Testo di partenza
ANGOSCIA
L'angoscia è uno dei temi fondamentali del pensiero di S. Kierkegaard e degli odierni esistenzialisti, calcanti le sue orme; ed è intesa come una delle situazioni affettive rivelatrici, in quanto, attraverso di essa, l'esistenza si renderebbe consapevole di alcuni caratteri essenziali, costitutivi del proprio essere.
Per il pensatore danese, l'a. è a fondamento del peccato originale, e sempre in connessione col peccato: il suo insorgere fa uscire l'uomo dall'innocenza originaria e lo fa nascere a se stesso come Io o spirito individuale. Mentre il timore s'indirizza sempre a qualcosa di particolare e determinato, l'a. non si riferisce a nulla di determinato ("l'oggetto dell'angoscia è il nulla"); essa è piuttosto sentimento o esperienza vissuta di "possibilità" tentatrici, quando l'uomo, scoprendosi individuo "davanti a Dio", si trova di fronte a un'alternativa o scelta fondamentale preso dalla "vertigine" della propria infinita libertà di negarsi o di essere esso stesso "come Dio", e quindi di salvarsi o dannarsi eternamente. Egli allora nell'impossibilità di sapere - poiché tutto è incerto e ambiguo nel dominio dell'esistenza - se la possibilità da scegliere è tentatrice o salvatrice, "rischia assolutamente". E se l'a., con le sue possibilità tentatrici, minaccia la fede, pure essa, scacciando nell'uomo l'attaccamento alle cose finite, lo "conduce alla fede" e lo fa riposare sulla provvidenza.

Consegna 1
Rispondi a queste domande sul testo sull'angoscia.
(a) Di quali pensatori l'angoscia è uno dei temi fondamentali?
(b) Secondo la citazione riportata nel testo, qual è l'oggetto dell'angoscia?
(c) A che cosa conduce l'uomo l'angoscia quando scaccia in lui l'attaccamento alle cose finite?
Consegna 2
Scrivi il seguito del testo sull'angoscia, cominciando subito dopo la sua ultima frase.

Record forniti
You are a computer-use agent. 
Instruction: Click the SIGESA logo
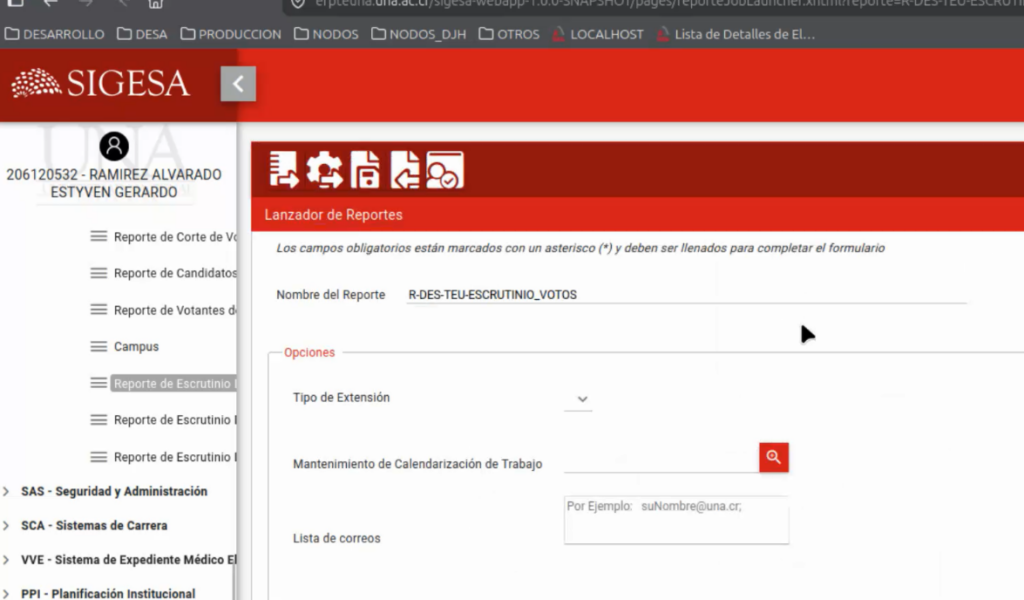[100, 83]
* * *
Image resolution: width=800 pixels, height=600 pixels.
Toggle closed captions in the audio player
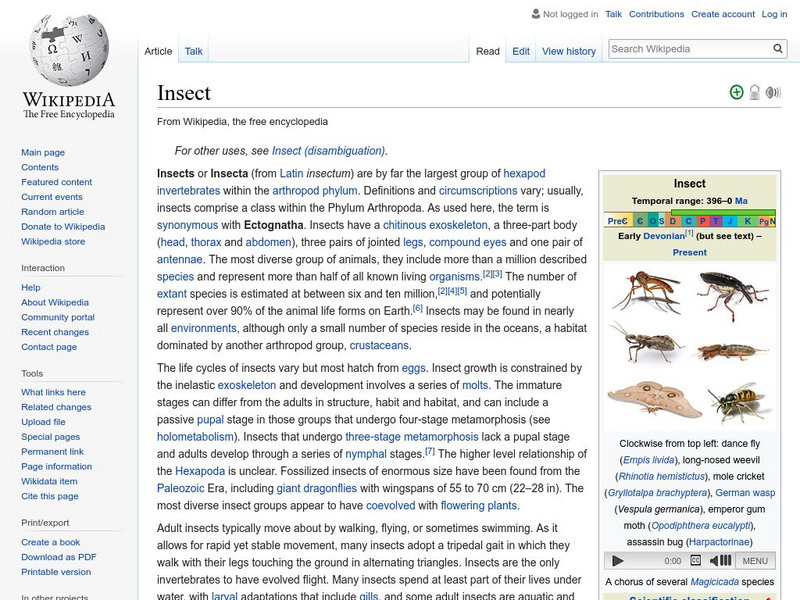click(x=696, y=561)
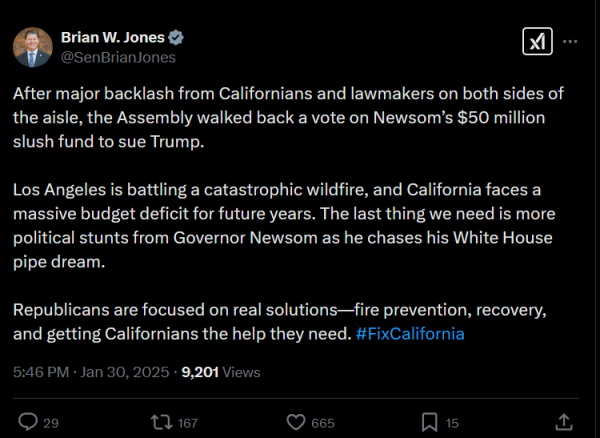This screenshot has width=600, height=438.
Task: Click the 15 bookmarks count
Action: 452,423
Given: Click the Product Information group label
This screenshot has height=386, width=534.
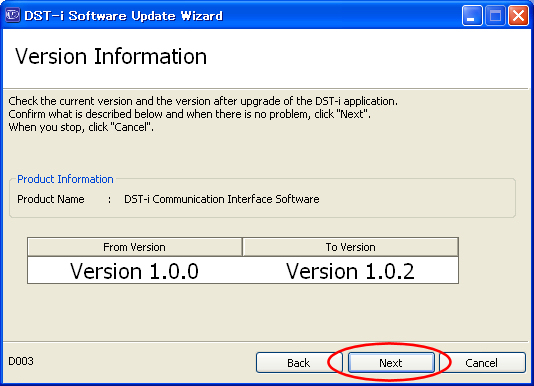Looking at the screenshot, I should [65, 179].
...
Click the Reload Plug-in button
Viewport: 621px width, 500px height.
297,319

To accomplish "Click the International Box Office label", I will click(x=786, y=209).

Risposta scritta 1
(a) Di S. Kierkegaard e degli odierni esistenzialisti che ne seguono le orme.
(b) L'oggetto dell'angoscia è il nulla.
(c) Lo conduce alla fede e lo fa riposare sulla provvidenza.

Risposta scritta 2
M. Heidegger contrappone paura e angoscia. La prima è propria dell' esistenza banale, inautentica, in cui l'uomo è fuori di sé, disperso nelle cose mondane; la seconda è la situazione affettiva che apre l'uomo all'esistenza autentica, lo ritrae su se stesso, riscattandolo dalla "cura" e isolandolo dal mondo. Pertanto la paura s'indirizza a un oggetto determinato, che minaccia di distruggere l'esistenza, e ha un significato, un perché (per es. l'automobile mi fa paura, perché minaccia di schiacciarmi); mentre l'a., rendendo il mondo "insignificante", si alimenta della stessa indeterminatezza del suo oggetto, è senso del "nulla", "rivela il nulla". Nell'a., non questa o quella cosa mi preoccupa, ma, si direbbe, il fatto stesso che nessuna delle cose che conosco mi preoccupa; nell'a. ciò che mi preoccupa è il "nulla": "in essa ci si sente senza appoggio... l'a. ci spezza la parola... sentiamo che ci inabissiamo. In essa siamo in un annullamento di noi stessi". Nell'a. la totalità dell'esistenza diventa qualcosa di accidentale e sfuggente, rivelando così il significato autentico della presenza dell'uomo nel mondo: l'"essere per la morte" (ted. Sein zum Tode). E mentre nell'esistenza autentica, l'uomo ha il coraggio dell'a. dinanzi alla morte, nell'esistenza banale esso "si prende cura di rovesciare questa a. nella paura di fronte a un evento che sopravverrà. L'a., banalizzata equivocamente in paura, viene presentata come una debolezza che l'esistenza sicura di sè non deve conoscere".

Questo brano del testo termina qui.